Habertürk
    Takipde Kalın!
      Günlük gelişmeleri takip edebilmek için habertürk uygulamasını indirin

        ANKARA (AA) - Fetullahçı Terör Örgütü'nün (FETÖ) 15 Temmuz 2016'daki darbe girişimi sırasında Cumhurbaşkanlığı Genel Sekreteri Fahri Kasırga'nın alıkonulmasına ilişkin 26'sı tutuklu 27 kişi hakkında açılan dava, 20 Şubat Pazartesi günü başlayacak.

        Ankara 13. Ağır Ceza Mahkemesince görülecek davanın duruşmaları, 20-23 Şubat'ta, Sincan Cezaevi kampüsü içindeki duruşma salonunda yapılacak.

        Cumhurbaşkanlığı Genel Sekreteri Kasırga'nın "müşteki" olduğu davada, eski Cumhurbaşkanlığı Muhafız Alayı Komutanı Kurmay Albay Muhsin Kutsi Barış, eski 28. Mekanize Tugay Komutanlığı Tugay Komutanı Tuğgeneral Ali Kalyoncu ile Mutlu Serkan Vurdem, Ertuğrul Yavuz, Yusuf Yiğit, Erkan Erol, Mahmut Gündoğdu, Haydar Aktaş, Burhan Özdil, Ali Hızlı, Süleyman Selek, Fevzi Şimşek, Adem Parlak, Burak Ercan, Mustafa Deyan, Servet Taşcı, Mennan Yeşilbaş, Selçuk Uçar, Yüksel Karatay, Osman Ertuğal, Yunus Emre Ceviz, Güven Kiper, Ömer Erarslan, Sebhetullah Demir, Murat Sarı, Mehmet Akif Özyılmaz ve Aykut Şahin sanık olarak yer alacak.

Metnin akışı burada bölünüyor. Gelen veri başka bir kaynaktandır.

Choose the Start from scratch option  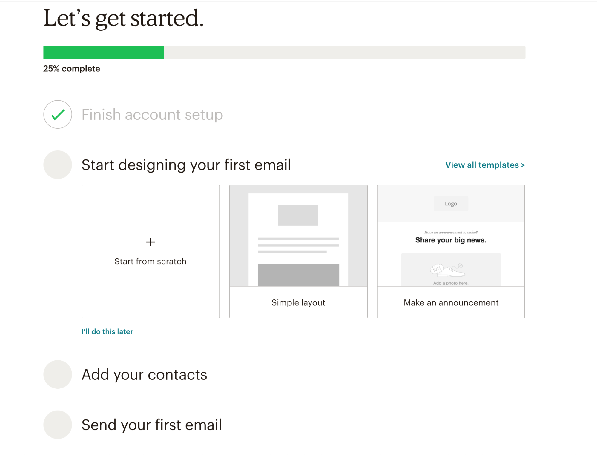pos(151,251)
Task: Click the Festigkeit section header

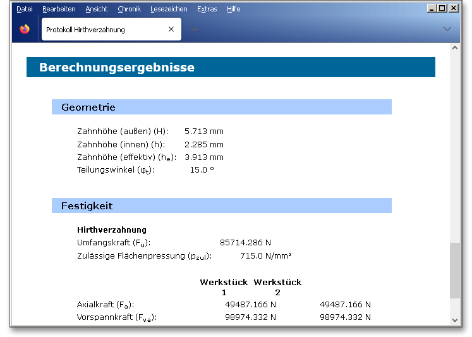Action: point(221,205)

        Eski Kurmay Albay Barış ve Tuğgeneral Kalyoncu haricindeki 25 sanık, "anayasal düzeni ortadan kaldırmaya teşebbüs", "TBMM'yi ortadan kaldırmaya teşebbüs", "Türkiye Cumhuriyeti hükümetini ortadan kaldırmaya teşebbüs" suçlarından 3'er kez ağırlaştırılmış müebbet hapis ve "silahlı terör örgütüne üye olmak", "kişiyi hürriyetinden yoksun kılma" suçlarından 13 yıl 6'şar aydan 36 yıl 6'şar aya kadar hapis cezası ile yargılanacak.

        Darbe suçundan haklarındaki soruşturma devam eden Albay Barış ve Tuğgeneral Kalyoncu, bu davada, FETÖ faaliyetleri kapsamında "kişiyi hürriyetinden yoksun kılma" suçundan 4,5 yıldan 12 yıla kadar hapis istemiyle hakim karşısına çıkacak.

        - "Resmi konutunun Alayın sorumluluk bölgesinde olması kolaylaştırdı"

        Kasırga'nın alıkonulmasına ilişkin Ankara Cumhuriyet Başsavcılığınca hazırlanan iddianamede, Cumhurbaşkanlığı Genel Sekreteri Kasırga'nın derdest edilmesinin, diğer girişimlerin aksine başarılı olmasında Cumhurbaşkanlığı Muhafız Alayı Komutanının faaliyetlerinin en önemli etken olduğu bildirildi.

        Fahri Kasırga'nın resmi konutunun, Çankaya Köşkü'nde Cumhurbaşkanlığı Muhafız Alayının sorumluluk bölgesinde olmasının, kaçırılmasını kolaylaştırdığı ifade edilen iddianamede, eşinin konuttan çıkışına izin verilmeyerek, Kasırga'nın konutuna gelmesi ihtimali üzerine planlama yapıldığı kaydedildi.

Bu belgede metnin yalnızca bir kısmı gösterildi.